EXERCISE DIRECTIONS> Transcribe each entry exactly as it appears, leaving out any picture it holds.

───── INPUT DATA ─────

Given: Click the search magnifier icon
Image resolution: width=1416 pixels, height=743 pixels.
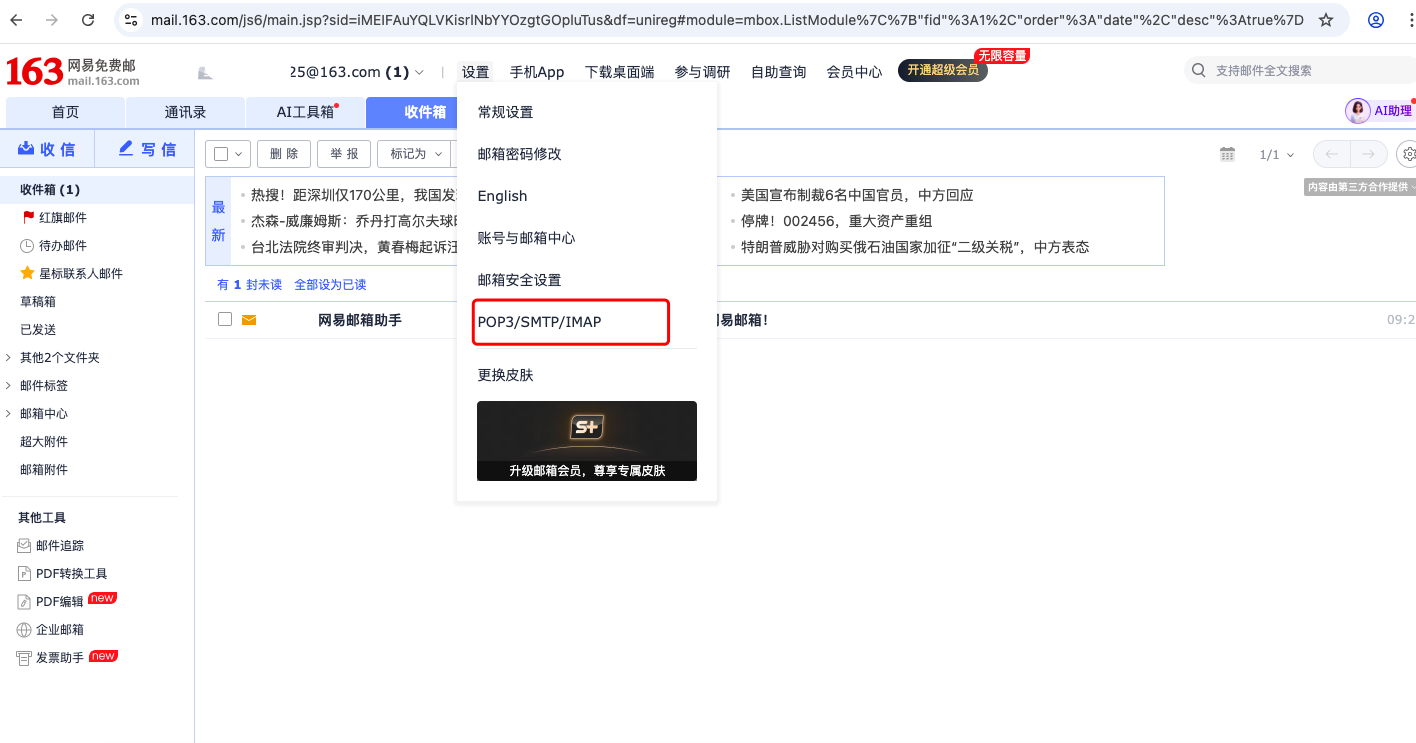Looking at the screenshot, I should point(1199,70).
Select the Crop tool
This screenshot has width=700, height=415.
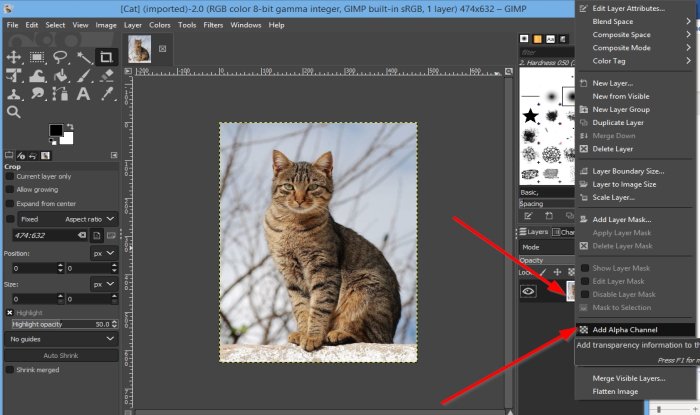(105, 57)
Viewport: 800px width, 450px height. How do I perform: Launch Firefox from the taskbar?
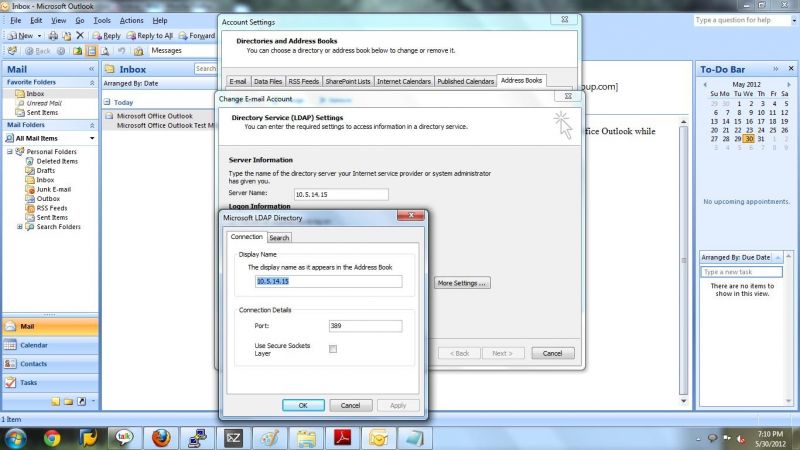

─────

REPLY TO THE TASK>
Given: Click the search magnifier icon
Image resolution: width=1416 pixels, height=743 pixels.
Looking at the screenshot, I should point(1199,70).
Select the Crop tool
This screenshot has width=700, height=415.
(105, 57)
Viewport: 800px width, 450px height. How do I perform: Launch Firefox from the taskbar?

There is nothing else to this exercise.